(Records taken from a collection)
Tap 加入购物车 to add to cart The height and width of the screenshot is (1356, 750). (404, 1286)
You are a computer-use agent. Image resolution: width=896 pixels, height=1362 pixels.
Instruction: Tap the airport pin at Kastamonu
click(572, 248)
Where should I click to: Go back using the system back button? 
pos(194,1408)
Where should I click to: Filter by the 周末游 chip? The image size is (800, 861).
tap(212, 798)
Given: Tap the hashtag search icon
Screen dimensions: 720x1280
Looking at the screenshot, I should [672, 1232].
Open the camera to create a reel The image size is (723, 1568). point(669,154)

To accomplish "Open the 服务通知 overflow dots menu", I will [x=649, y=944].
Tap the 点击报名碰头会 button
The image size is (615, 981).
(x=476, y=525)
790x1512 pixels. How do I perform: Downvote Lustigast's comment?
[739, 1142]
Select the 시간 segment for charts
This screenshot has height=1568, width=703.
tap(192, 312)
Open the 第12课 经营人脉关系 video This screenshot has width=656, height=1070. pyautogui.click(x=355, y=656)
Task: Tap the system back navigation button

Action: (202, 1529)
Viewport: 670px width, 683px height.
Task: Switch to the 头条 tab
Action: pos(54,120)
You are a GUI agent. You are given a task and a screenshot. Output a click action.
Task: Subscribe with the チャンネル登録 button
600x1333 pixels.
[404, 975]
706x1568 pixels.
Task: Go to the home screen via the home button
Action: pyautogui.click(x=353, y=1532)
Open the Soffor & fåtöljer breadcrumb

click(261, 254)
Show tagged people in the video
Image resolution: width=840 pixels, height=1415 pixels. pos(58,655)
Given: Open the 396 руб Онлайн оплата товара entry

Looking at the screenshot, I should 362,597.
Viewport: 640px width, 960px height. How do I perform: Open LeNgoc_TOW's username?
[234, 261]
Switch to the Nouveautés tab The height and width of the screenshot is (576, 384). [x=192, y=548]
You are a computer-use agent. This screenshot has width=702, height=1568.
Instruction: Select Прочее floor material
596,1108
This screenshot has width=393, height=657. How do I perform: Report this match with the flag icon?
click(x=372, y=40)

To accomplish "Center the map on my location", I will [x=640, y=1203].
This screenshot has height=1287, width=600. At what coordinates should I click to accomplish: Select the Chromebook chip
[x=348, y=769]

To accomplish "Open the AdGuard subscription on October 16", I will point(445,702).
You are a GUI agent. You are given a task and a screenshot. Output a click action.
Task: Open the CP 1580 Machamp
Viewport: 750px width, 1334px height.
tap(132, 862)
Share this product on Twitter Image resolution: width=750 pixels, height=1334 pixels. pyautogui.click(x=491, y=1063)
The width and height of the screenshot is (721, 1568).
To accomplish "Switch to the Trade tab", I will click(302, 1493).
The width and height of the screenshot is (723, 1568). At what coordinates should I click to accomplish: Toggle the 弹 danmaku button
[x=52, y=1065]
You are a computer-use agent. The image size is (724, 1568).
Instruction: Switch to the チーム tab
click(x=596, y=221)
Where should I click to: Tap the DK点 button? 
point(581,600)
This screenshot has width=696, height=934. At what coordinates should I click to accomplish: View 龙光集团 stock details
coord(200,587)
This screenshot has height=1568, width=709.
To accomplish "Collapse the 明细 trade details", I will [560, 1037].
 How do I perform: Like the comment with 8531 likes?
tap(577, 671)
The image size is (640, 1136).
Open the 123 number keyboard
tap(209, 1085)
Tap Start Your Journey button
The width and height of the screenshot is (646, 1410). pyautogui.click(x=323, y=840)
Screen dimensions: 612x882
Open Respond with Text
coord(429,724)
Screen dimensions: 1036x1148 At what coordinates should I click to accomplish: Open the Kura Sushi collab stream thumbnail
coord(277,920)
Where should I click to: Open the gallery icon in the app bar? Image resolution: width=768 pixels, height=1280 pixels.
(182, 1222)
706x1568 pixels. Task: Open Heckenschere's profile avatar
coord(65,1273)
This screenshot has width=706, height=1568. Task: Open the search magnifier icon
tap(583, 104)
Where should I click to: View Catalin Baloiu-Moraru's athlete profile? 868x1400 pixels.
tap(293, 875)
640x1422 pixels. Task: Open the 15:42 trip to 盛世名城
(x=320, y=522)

# BRIEF
Please rescale the records starting with the first line and going on through the line with "tap(212, 798)". Write these lines out again with their requests, multiplying every coordinate in the answers by 2.35 and rounding to whole numbers, with halves going up.

# EXERCISE RESPONSE
Tap 加入购物车 to add to cart The height and width of the screenshot is (1356, 750). (949, 3022)
You are a computer-use agent. Image resolution: width=896 pixels, height=1362 pixels.
Instruction: Tap the airport pin at Kastamonu
click(1344, 583)
Where should I click to: Go back using the system back button? 
pos(456,3309)
Where should I click to: Filter by the 周末游 chip? The image size is (800, 861).
tap(498, 1875)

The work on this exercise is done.